Llegó la guerra: los países aliados deciden castigar "al gusano amarillo y moribundo". En la mañana del 15 de diciembre de 1944, el hermano murió en combate como kamikaze tokko-tai: "viento divino", feroz sarcasmo cuando se nos aclara que a los aviones no les ponían el combustible necesario para poder regresar. La lujosa tienda familiar de obis se esfumó del mapa. Y esa mujer que nos cuenta su vida ha acabado de barrendera en un edificio de oficinas. Mas no envidia a las estrellas de cine, ni a la señoras adineradas, ni a las geishas: "¿Qué diferencia hay? Todos vivimos y morimos. La única diferencia entre tantas vidas distintas está en si uno llegó a ver o no el manantial del arco iris". "Yo sólo creo en eso", añade y calla.

Me acordé de este cuento la otra noche, en Zafra, mientras" Antonio Vázquez Saavedra, presidente de la Federación de Asociaciones Gitanas Extremeñas, homenajeaba al pintor Javier Fernández de Molina "por demostrar día a día su solidaridad y respeto para con los calós".

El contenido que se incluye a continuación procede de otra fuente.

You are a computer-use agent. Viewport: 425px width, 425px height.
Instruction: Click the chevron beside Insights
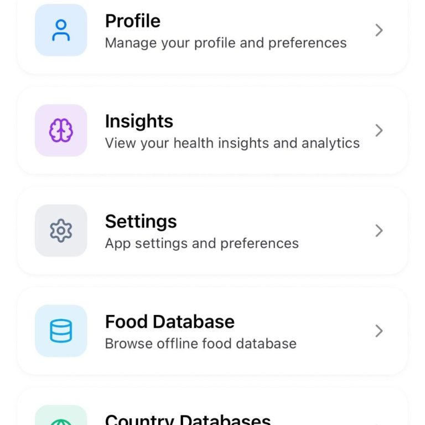[x=379, y=131]
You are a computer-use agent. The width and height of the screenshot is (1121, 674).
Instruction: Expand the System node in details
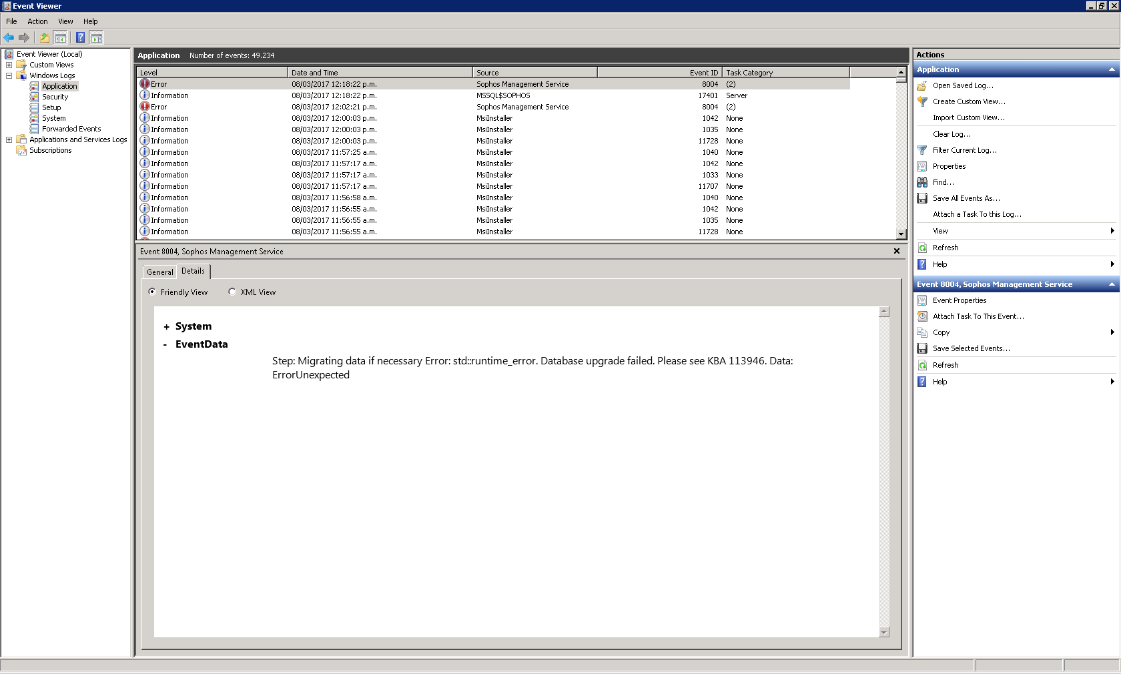[166, 327]
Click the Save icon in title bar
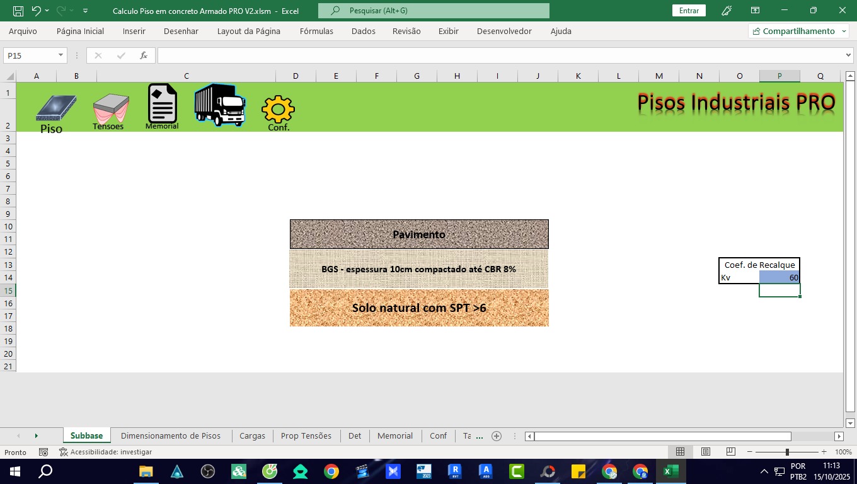857x484 pixels. [x=18, y=11]
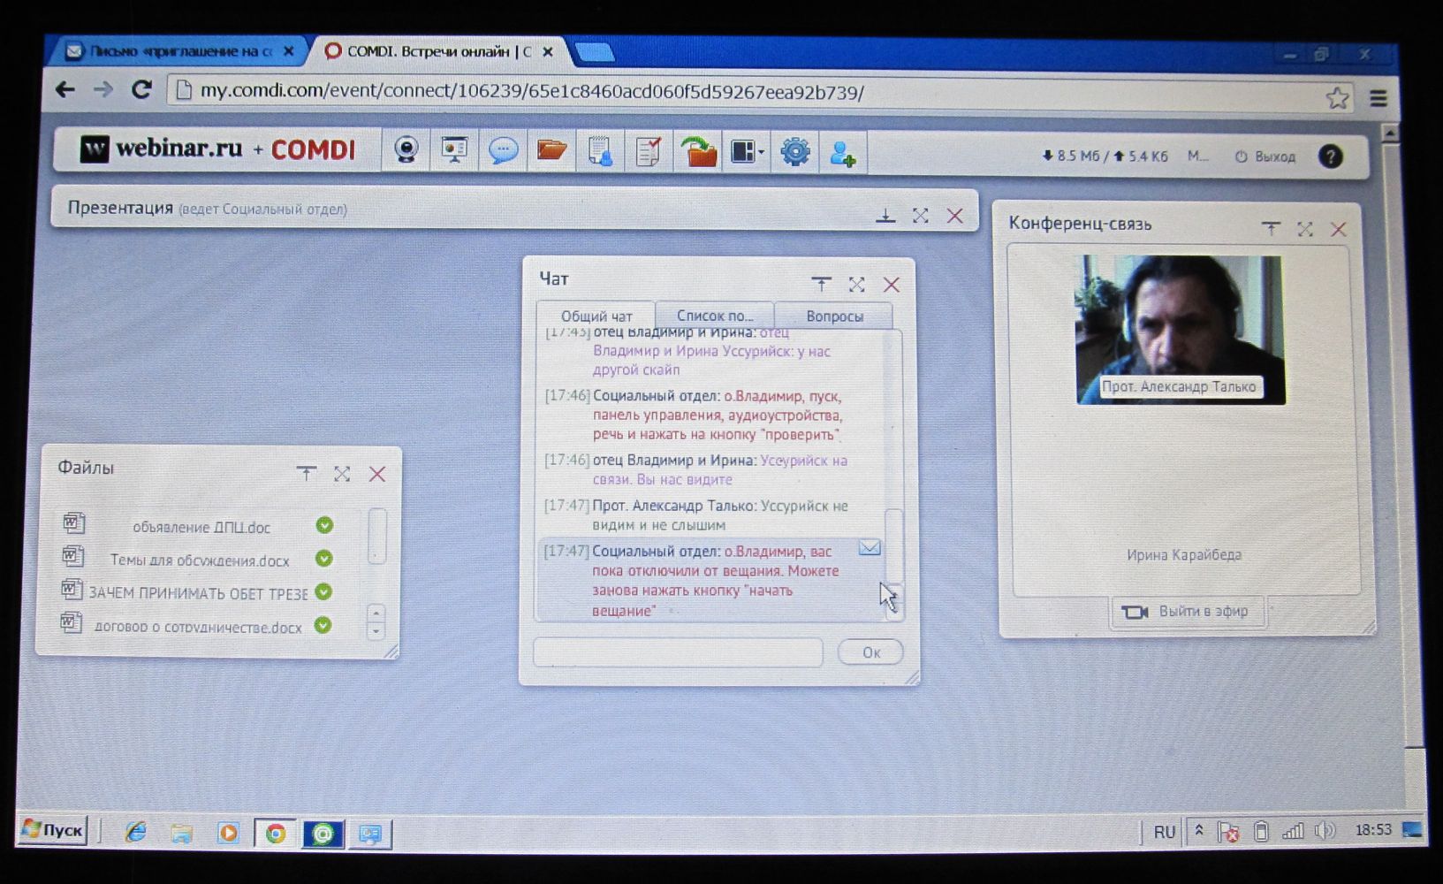Click the Выход logout link
Image resolution: width=1443 pixels, height=884 pixels.
(x=1265, y=156)
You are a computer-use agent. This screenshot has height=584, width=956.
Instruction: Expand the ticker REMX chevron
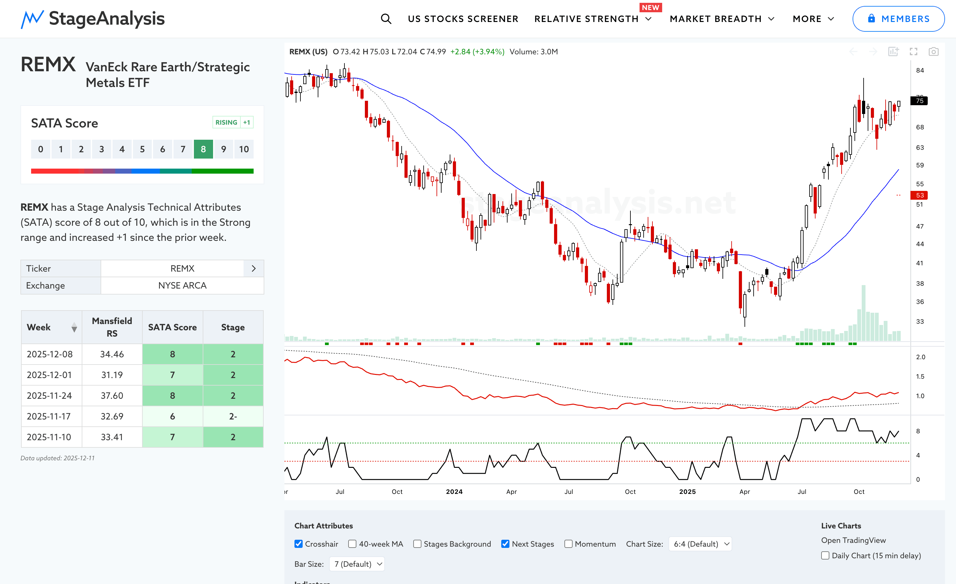click(x=254, y=269)
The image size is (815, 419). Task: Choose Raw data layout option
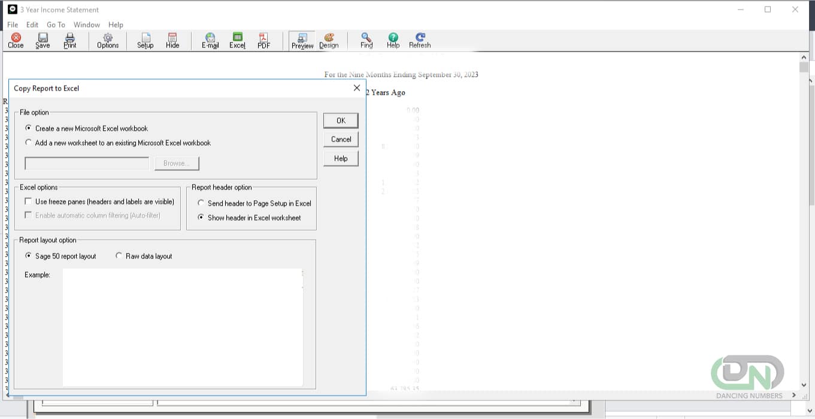pyautogui.click(x=119, y=255)
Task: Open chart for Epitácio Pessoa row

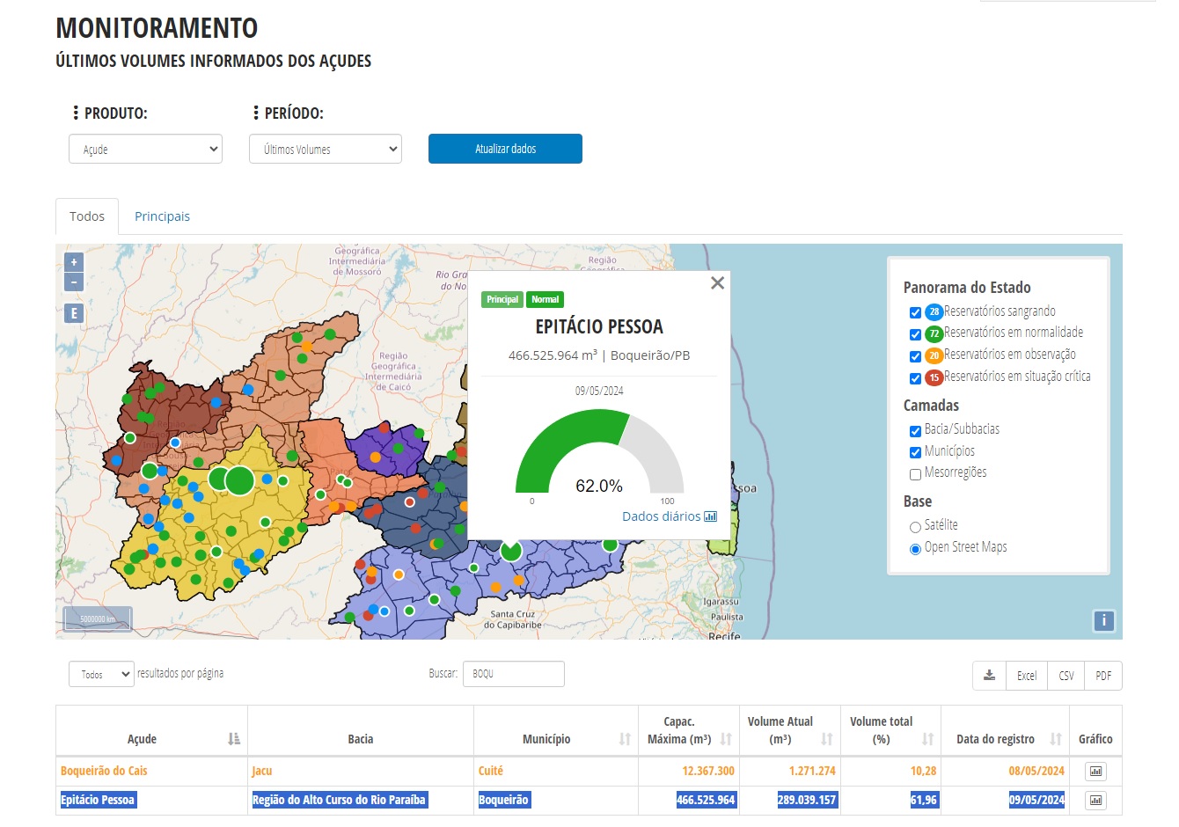Action: point(1095,801)
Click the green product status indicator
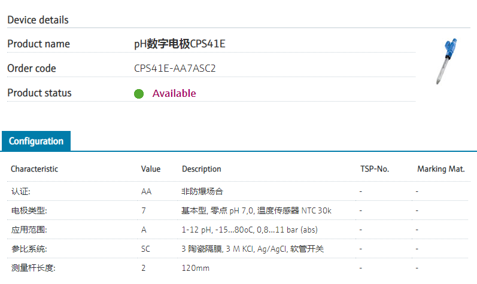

Allí estaban también Nicasio Vargas Silva y Antonio Salazar Saavedra, la viuda y el hijo de Camarón de la Isla, la familia de Miguel Vargas, Flores, Diego Saavedra, Francisco Suárez, Manolo y María, José Silva, La Kaíta y Raimundo Amador. "¡Qué demasiao" decía un quinceañero-, "ha ber estado ahí, con Raimundo!". Y el pintor recibía una vara gitana, el Camarón de oro y hasta una cadena de Tío Jerezano con amuletos colgantes. Cena en el restaurante Josefina. Desayuno en Los Rosales, al lado del hotel Ancla. Noches en vela y buena compañía mientras Milagros baila y baila, en la caseta gitana del recinto fe rial. Y regresamos a Madrid -" mucho bichito, mucho bichito"- con el convencimiento de haber estado junto a amigos que ya han visto el manantial del arco iris.